My favourite element of sticky toffee pudding and the part that really makes the dessert, I think, is the toffee sauce. And cooking sugar to make toffee is always exciting! I always wonder if I have cooked the sugar-water mixture enough. And it probably doesn’t help that I have a black pan so seeing what colour the sugar has turned is quite tricky!

This time, I think I cooked the sugar for slightly too long – it had formed into crystals on the side of the pan. But the rescue came when I added the butter and cream, holding the pan over the heat briefly to melt the sugar into the sauce.

Don’t forget the flour, Mum!

The next step is to make the batter for the pudding itself and put them into the moulds.
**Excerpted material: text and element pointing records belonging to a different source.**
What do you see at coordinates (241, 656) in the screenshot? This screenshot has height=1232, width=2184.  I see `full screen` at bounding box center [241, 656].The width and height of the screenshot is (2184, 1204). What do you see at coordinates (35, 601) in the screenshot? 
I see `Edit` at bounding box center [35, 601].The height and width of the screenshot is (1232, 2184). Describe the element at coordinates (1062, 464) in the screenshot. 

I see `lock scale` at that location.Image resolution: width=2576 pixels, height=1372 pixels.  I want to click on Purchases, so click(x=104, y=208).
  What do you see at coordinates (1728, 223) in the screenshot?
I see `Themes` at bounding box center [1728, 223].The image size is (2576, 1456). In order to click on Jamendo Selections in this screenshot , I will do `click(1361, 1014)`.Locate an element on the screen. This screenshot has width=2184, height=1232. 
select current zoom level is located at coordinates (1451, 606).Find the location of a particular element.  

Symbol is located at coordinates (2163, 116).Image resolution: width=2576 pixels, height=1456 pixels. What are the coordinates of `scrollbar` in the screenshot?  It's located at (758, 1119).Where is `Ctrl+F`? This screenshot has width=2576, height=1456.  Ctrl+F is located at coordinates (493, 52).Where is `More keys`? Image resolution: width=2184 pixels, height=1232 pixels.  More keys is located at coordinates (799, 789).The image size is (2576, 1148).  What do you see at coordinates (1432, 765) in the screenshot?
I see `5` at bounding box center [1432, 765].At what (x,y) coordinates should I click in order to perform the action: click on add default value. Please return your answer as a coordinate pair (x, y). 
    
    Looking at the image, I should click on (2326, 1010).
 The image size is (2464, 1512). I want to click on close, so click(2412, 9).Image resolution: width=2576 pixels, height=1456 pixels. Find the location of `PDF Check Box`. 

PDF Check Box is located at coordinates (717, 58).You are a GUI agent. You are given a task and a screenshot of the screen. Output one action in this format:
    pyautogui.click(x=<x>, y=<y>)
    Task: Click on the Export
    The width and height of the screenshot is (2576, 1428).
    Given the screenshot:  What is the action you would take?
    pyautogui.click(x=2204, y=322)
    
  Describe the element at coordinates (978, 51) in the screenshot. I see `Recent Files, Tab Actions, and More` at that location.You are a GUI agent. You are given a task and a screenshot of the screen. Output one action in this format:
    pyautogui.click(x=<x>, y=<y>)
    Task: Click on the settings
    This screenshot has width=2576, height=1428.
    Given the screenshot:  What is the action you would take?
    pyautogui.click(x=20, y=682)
Part of this process is to soak the chopped dates in hot water and bicarbonate of soda, followed by blitzing in the blender.

My dates should have been soaked for a little longer. As you can see, they didn’t puree completely – larger pieces are visible in the mixture. But once they were baked, they had melted into the pudding mixture. And thanks to my daughter’s reminder, I added the flour to the mixture.

Bête noire

While the puddings were in the oven, the last piece of the bake was to make the crème anglaise. My other bête noire of this bake, as I rarely – if ever – make it. My memories of custard, the usual English term, are from the 70s when I was growing up. It would be a Bird’s Custard mix and would most often have developed a skin. Consequently, it remains firmly fixed as one of my least favourite dessert options. It was less than mouth-watering! But, making proper custard like this one is infinitely better.

I managed not to turn it into scrambled eggs, and its creaminess paired very well with the texture of the pudding.

My bake notes: I’d recommend making this dessert as we thoroughly enjoyed it. But I would offer the following suggestions:

  • make twice the amount of pudding batter and cook the second half in a tin. That way you’ll get to use up the rest of the toffee sauce.

  • leave enough time to ensure the pudding mixture cooks completely. Mine took longer than the 20–25 minutes indicated. I do wonder if the toffee sauce has an impact on the bake time too, so you could cook the batter without that at the bottom of the moulds.
  • miss out the tuiles as you can really enjoy the pudding without them. It will save you some time!


Taste test

My teens were more than happy with the pudding – and they have tasted many traditional British puds over the years. My husband and I enjoyed the crème anglaise with the puddings but agreed that a small curl of vanilla ice cream would have worked just as well. A successful desert for a weekend lunchtime dinner.

If you give it a try, do tell me how your bake went – I’d love to hear about it. Just remember to add in the flour!